Don't worry, I think your boyfriend knows how wonderful you are and I am sure he knows that you're the one who stuck by him.


----------



## BeneBaby (May 9, 2007)

Originally Posted by *aplsmash* /img/forum/go_quote.gif Don't worry, I think your boyfriend knows how wonderful you are and I am sure he knows that you're the one who stuck by him.



I want to believe that. A little voice inside just tells me that I shouldn't get toooo comfortable. I should point out that my BF is pretty wealthy. He owns a car lot and we own a home. He bought me my first car at 18 and bought me another recently. She is still driving a BMW he bought for her. He told me that she was very demanding and money hungry. She definitely has motivation to want to reunite with him. I have known him since childhood so $$$$ means nothing to me. I know he told me all these negative thing about her. But I also know people say bad things about Ex's when they are hurt or angry.


----------



## Saje (May 9, 2007)

You have every right to be worried but it seems like your boy is yours. Just keep an eye out for the ex and talk to your bf and see if he is okay with not talking to her.

To me, it sounds like shes just playing a game and just wants to take away what she feels you took away from her even though she broke up with him. Women are crazy like that.

Right now, if it were me, I would just show my man how lucky he is to be with me and how I feel lucky to be with him.


----------



## Annia (May 9, 2007)

I think, for him *not* to have any further contact with her would be for the best. Better for your relationship and for his self esteem.

This woman still has feelings for him, it would seem inappropriate to have regular contact with her.

I don't think you should ask your significant other to do something or not to. If he does do something or not--because you ask him, yeah that shows he respects you, but you also want feeling to go along with that

(meaning I would rather him, to be the one, to not want to contact her OR be contacted by her) I hope that made sense.

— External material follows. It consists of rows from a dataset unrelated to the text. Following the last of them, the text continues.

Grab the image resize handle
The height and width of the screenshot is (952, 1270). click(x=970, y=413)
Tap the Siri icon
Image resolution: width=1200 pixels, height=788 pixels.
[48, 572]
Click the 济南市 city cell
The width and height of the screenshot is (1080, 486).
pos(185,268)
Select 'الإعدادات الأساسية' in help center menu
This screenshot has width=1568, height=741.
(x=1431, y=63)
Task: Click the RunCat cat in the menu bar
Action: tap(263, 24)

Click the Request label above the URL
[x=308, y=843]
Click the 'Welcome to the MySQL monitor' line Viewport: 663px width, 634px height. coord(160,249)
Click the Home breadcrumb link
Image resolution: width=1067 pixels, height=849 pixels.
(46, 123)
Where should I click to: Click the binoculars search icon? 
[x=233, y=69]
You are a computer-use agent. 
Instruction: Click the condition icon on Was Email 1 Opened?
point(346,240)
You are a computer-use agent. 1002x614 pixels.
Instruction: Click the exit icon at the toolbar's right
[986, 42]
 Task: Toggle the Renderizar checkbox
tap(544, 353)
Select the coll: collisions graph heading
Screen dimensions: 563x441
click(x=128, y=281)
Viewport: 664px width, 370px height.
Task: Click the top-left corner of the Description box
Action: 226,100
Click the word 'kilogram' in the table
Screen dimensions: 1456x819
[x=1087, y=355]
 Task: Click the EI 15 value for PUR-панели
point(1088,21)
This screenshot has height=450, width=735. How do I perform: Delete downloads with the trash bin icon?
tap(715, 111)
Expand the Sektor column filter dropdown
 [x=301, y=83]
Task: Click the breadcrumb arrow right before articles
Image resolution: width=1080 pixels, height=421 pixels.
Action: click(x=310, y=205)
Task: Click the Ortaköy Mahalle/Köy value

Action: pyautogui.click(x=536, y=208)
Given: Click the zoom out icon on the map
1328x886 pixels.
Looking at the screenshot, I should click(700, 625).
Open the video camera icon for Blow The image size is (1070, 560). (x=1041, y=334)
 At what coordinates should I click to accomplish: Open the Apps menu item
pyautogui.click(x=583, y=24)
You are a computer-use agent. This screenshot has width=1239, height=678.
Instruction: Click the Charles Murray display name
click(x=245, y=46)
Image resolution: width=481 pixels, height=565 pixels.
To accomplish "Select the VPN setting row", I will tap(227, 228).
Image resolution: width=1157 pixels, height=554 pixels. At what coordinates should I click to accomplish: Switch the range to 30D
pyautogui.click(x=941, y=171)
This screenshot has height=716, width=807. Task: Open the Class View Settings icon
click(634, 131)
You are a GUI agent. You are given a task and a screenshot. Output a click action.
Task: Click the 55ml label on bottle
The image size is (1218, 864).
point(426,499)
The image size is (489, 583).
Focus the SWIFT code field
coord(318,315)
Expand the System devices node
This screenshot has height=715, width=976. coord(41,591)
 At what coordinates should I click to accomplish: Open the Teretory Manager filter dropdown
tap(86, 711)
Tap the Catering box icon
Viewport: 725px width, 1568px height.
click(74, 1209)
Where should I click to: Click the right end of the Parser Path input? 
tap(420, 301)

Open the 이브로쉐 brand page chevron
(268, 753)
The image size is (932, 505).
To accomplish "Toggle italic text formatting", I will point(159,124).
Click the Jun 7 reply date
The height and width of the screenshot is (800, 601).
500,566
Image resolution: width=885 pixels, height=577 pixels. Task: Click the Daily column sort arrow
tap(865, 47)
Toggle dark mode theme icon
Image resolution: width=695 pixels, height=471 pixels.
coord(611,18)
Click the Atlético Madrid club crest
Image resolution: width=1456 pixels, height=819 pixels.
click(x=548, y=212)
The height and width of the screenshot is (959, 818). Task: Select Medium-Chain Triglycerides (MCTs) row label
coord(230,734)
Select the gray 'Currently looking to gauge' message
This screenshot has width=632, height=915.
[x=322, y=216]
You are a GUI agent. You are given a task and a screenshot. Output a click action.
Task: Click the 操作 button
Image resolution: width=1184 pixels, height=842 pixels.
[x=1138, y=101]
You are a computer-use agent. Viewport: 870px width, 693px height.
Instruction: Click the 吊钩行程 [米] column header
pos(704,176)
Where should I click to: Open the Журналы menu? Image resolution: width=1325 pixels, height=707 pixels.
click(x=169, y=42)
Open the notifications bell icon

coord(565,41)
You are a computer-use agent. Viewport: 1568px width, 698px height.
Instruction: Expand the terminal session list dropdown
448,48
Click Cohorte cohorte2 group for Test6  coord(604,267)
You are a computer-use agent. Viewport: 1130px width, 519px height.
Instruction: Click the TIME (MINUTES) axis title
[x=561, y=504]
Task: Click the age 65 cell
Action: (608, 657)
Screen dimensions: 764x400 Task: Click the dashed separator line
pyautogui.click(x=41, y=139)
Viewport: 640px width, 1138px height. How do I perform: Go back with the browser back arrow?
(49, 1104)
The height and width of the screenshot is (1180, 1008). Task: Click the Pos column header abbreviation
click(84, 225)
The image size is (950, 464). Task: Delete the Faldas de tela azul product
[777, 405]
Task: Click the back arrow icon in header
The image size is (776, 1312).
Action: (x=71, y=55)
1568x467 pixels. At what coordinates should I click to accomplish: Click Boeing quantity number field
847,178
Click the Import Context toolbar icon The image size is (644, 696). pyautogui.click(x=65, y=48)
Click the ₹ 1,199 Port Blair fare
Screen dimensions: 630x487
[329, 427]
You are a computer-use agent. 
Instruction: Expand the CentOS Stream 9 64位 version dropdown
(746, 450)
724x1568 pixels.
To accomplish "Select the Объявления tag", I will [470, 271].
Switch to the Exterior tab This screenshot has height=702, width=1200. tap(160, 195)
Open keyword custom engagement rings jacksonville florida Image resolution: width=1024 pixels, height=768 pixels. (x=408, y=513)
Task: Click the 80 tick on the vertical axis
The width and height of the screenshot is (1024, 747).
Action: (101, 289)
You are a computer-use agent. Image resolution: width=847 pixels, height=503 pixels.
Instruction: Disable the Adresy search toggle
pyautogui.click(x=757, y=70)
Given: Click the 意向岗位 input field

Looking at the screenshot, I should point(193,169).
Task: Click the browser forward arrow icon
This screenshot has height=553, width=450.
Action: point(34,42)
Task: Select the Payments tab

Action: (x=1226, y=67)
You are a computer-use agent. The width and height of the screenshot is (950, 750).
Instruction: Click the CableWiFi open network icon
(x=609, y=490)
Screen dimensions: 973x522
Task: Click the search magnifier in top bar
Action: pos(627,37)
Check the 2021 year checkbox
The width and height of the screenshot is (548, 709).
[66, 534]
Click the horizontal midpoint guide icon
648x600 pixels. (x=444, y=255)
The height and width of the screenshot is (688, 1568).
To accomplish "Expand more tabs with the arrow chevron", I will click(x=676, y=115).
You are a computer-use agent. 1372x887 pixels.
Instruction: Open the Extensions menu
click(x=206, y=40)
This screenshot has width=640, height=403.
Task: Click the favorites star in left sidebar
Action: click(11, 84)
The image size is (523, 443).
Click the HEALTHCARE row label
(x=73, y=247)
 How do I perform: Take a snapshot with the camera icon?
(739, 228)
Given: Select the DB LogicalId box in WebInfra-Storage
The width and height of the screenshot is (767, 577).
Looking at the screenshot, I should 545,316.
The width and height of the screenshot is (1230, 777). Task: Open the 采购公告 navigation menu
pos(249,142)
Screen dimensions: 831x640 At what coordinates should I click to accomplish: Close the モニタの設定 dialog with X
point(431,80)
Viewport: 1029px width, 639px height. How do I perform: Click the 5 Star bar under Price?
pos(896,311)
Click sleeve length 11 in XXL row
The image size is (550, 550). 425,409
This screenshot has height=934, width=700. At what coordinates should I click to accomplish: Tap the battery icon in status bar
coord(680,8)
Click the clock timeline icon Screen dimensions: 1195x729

The best thing to do is talk about it to him. Maybe he'll decide on his own that he'll avoid this ex like the plague, and you won't have to do it for him.

(Just my thoughts, on the contacting situation)

Best of luck!


----------



## BeneBaby (May 9, 2007)

Thanks you guys!! All this advice is so valuable.


----------



## sweetnsexy6953 (May 9, 2007)

Trust me I know exactly how you feel. I too am going through the same situation in a way. My bfs ex continues to call and text him. My bf and I have been together for a year and 4 months. Its really sad cuz she has hurt him so bad and ruined his ability to trust. Everytime I hear the name megan I think of her and want to kick her ass. So yea you tellin your bf that you dont want him talking to her is ok in my book. Ive told my bf plenty of times not to talk to her and hes told me not to talk to my ex. If she continues to call him then have him change is number. The dumb whore even called my bf yesterday morning at 3:37am and claims she never called him. I also blocked her from texting him. Only I know that tho. Good luck with your situation. Trust me its hard not to get jealous but it does happen and theres nothing you can do about it. Just talk to him if you get insecure about it.


----------



## pinksugar (May 9, 2007)

seriously what is with these skanks! as a reccent ex girlfriend, i don't have to contend with a newbie yet, but i would never behave like this!


----------



## KristieTX (May 9, 2007)

My best advice for you Amanda is to be completely open and honest with him on how you are feeling about the whole situation and just let it go from there. If he really loves you (which from your posts, I know he does!) he will do what is right and stay away from her. And if he does see her, nothing will come of it. If something did come of it, he really was not worth it anyways.


----------



## SimplyElegant (May 9, 2007)

Originally Posted by *BeneBaby* /img/forum/go_quote.gif I ended up get a little teary eyed in the car. He saw I was upset and asked why. I told him " I know in my heart I am the best Woman for you, I am just afraid to lose you" He hugged me and said not to worry. But I know how manipulative Girls can be.
Here's the other thing. His Mom told me in private that she called her. We both agreed it would be in the best interest of my BF to not tell him she called crying and professing love. His Mom loves me and credits me to saving her sons life....*tears*

The next night we were at a Family BBQ and the BF kissed me and in front of everyone said..." I am so glad I am with this beautful Women and not that Whore" I was a little shocked....but happy. I am still nervouos though. They WERE engaged.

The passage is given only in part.